Dropout is not called in the training regime in TransformerEncoder and others

Hi all,

Describe the bug
The TransformerEncoder layer does not take the training argument:

keras-nlp/keras_nlp/layers/modeling/transformer_encoder.py

Line 185 in c5a37bc

def call(self, inputs, padding_mask=None, attention_mask=None):

and so it does not pass it to the dropout layers:

keras-nlp/keras_nlp/layers/modeling/transformer_encoder.py

Line 217 in c5a37bc

x = self._self_attention_dropout(x)

keras-nlp/keras_nlp/layers/modeling/transformer_encoder.py

Line 228 in c5a37bc

x = self._feedforward_dropout(x)

If I understand it correctly, this means that the dropouts are never used.

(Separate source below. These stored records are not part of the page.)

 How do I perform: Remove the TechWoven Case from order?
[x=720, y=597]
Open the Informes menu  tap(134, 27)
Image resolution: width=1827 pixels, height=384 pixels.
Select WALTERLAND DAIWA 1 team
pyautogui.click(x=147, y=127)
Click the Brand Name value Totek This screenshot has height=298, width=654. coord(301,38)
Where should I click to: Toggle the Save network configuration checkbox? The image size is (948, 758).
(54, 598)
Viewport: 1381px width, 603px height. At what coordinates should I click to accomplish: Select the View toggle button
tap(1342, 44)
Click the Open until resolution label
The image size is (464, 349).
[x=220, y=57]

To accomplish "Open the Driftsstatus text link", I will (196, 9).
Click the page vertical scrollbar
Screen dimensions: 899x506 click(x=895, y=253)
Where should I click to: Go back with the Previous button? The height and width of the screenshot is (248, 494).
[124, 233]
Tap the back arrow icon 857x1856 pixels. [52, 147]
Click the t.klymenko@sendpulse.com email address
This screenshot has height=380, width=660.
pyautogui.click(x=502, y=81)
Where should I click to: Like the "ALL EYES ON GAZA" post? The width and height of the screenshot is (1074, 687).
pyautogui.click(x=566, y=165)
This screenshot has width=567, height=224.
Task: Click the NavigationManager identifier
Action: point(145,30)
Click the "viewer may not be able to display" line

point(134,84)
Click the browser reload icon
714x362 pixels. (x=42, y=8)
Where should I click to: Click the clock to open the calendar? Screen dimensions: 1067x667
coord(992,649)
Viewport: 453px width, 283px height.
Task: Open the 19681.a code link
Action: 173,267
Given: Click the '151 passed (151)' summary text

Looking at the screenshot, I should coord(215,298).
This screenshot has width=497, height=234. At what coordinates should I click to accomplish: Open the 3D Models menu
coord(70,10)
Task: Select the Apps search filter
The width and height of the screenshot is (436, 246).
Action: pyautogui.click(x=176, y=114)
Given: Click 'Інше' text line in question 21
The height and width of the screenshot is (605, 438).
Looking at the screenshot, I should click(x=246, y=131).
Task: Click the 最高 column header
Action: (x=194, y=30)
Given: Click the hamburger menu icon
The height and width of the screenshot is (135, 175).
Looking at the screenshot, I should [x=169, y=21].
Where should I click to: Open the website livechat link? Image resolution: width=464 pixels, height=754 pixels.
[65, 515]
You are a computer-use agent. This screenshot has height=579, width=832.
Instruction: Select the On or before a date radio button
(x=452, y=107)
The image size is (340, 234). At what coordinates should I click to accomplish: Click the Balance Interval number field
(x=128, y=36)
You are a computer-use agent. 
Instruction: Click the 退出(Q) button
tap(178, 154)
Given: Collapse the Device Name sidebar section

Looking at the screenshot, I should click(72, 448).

However, there are many places which does not pass training -- TransformerDecoder and FNetEncoder in layers, and quite a few models in models -- XLNetEncoder, BloomDecoder, GemmaDecoderBlock, etc.

Note that the models which use functional API to create the models should be fine -- there the training argument is passed automatically; however, if subclassing API is used (i.e., def call is used), it is not passed.

Note that this is one of important differences between TF-Keras and Keras 3, because:

in TF-Keras, if no training is passed, the value of backend.learning_phase is used https://github.com/keras-team/tf-keras/blob/95be21afe33fe7d1dc0713ebf3bd4d211d94a065/tf_keras/layers/regularization/dropout.py#L108-L113
however, in Keras 3, the default is to use training=False if not passed: https://github.com/keras-team/keras/blob/ce06c6509db91f334168c66db2e7003101dcd749/keras/layers/regularization/dropout.py#L57-L65

@fchollet I have taken the liberty of adding you here to verify this 🙇 (if I am correct, this will need a non-trivial effort to fix and finetuning on Keras 3 will give suboptimal results until then).

Oh, sorry, I just realized how that now works in Keras 3 🤦‍♂️ https://github.com/keras-team/keras/blob/ce06c6509db91f334168c66db2e7003101dcd749/keras/layers/layer.py#L743-L748

Closing.